WE BET most of you have thought about it. Up to your eyeballs in loans and credit card debt, would anyone really ever find out if you faked your death. Australia is a pretty big country after all.
Well we have some advice for you. Indulge your wildest fantasies Down Under. If you want to sip champagne on top of Sydney Harbour Bridge with 50 high class hookers snorting various substances off the koala skin hats of singing dwarfs, just do it. But be sure to catch a flight to Romania soon after. They are more than happy to call people dead when they’re alive and kicking.
In fact, when Gheroghe Stirbu, from Timisoara, tried to renew his identity card he was told he’d been registered as deceased.
Bungling civil servants had mixed him up with another man but although Stirbu pointed out this out, they refused to acknowledge their mistake until the completion of a 12-month legal claim finally persuaded courts that he wasn’t six feet under.
Judges eventually renewed his status as alive, and then charged him £500 in court costs.
Mr Stirbu said: “When the judge ruled in my favour I was absolutely delighted – and then seconds later was absolutely shocked when I found out I’d have to pay so much in legal bills.
“I will of course appeal the imposition of the costs but I am already beginning to wonder whether or not I would have been better off staying dead.”

WITH the entire world feeling the effects of the global credit crunch, companies are being forced to think up creative strategies to make people part with their hard earned, so it’s only natural that a restaurant in China is using the image of former Iraqi dictator Saddam Hussein to promote its spicy chicken wings.
The Passion Barbecue Chicken Wings, in Shenyang, says its seasonings are a challenge to customers, just like Saddam was to the US and UK. Adverts feature pictures of the despot – executed for crimes against humanity – both inside and outside their shop.
Their spokeswoman said: “Saddam loved challenges, and eating our wings also requires courage, so it’s a good match.”
Passer-by Qian Lianghui said he found the sign funny as he couldn’t figure out the relationship between wings and Saddam.
And local elementary teacher Fu Lei said: “It’s novel but clever, better than just using beautiful models on the sign.”
We suppose it’s only natural to try and copy the market leader.

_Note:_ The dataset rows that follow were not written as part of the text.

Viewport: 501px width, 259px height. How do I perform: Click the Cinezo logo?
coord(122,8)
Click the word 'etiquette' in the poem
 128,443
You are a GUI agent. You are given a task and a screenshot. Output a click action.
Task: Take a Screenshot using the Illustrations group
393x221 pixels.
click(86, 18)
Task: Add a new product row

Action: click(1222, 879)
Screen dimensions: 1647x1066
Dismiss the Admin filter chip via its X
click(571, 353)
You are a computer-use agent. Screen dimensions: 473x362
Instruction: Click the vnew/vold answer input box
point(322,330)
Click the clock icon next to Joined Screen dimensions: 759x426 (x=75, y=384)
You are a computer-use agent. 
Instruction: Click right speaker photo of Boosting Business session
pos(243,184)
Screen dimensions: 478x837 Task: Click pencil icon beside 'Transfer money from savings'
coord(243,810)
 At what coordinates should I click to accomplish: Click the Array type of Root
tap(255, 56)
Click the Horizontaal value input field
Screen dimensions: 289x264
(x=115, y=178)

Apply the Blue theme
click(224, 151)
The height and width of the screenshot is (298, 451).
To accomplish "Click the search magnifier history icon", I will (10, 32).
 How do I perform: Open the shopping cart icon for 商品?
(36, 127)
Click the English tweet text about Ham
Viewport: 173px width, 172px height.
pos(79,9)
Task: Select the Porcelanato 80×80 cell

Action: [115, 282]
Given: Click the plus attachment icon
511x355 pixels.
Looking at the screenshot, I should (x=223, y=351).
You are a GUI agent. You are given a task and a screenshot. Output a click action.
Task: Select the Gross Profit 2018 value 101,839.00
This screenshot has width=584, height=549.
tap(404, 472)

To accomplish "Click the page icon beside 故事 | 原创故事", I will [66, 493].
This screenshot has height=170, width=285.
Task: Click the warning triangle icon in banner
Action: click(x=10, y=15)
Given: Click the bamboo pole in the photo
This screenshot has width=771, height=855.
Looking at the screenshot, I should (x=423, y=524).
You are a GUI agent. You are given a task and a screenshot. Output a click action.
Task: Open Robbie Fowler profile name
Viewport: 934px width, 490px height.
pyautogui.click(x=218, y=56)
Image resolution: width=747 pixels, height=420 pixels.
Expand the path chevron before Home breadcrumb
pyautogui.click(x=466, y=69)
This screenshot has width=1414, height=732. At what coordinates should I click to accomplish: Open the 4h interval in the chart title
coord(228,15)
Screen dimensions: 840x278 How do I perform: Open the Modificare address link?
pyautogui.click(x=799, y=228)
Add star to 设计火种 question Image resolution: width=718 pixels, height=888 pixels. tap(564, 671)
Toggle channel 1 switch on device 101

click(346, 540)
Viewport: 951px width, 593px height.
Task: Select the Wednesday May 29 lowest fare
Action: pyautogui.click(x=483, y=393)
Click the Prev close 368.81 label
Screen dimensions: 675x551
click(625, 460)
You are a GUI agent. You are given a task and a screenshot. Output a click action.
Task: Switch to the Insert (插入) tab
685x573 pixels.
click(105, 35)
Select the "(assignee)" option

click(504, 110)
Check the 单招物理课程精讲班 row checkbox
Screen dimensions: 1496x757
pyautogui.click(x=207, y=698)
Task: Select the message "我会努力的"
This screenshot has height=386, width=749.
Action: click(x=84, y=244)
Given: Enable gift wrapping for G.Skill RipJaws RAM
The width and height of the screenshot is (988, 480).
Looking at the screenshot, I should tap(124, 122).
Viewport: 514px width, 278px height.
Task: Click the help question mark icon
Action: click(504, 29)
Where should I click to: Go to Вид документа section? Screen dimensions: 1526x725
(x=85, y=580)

The image of a rotund military man with stupid facial hair never did KFC any harm. However, we’re not sure Colonel Sanders was hung for massacring at least 148 innocent people though.
We eagerly await the Hitler hamburger and the Pol Pot Noodle.

IT kind of goes with the territory that with a financial crisis comes an increase in crime rates, but you’d have thought a certain Mr Claus would have been immune from the credit crunch. Not so.
A mystery Santa demanded a toy ransom for an orphanage after pinching a builder’s £3,000 digger.
Jaroslaw Kryzwonos was ordered to buy £200 of toys for the children’s home in Lublin, Poland, in a phone call from a man identifying himself as Father Christmas.
After dropping off the sackloads of toys, the builder found his digger parked back where it had been stolen from.
A local police spokesman said: “This must be a very tough time for the economy if even Santa is trying his hand at kidnapping.”

ONE thing we miss about being away from Britain over the festive period is watching genetic freaks compete in the World’s Strongest Man, but the idea of a 20-stone brute pulling a truck suddenly doesn’t seem so amazing after a Chinese martial arts enthusiast pulled a 1 tonne car by a rope fastened to his eyelids.
Luo Deyuan, 21, of Guiyang, also pulled the vehicle by fastening the rope to a piercing in his neck and said he succeeded in his quest to “do something special” as his bizarre stunts have seen him fulfil his dreams of being featured on TV.
Come on BBC, this must be better than Songs Of Praise.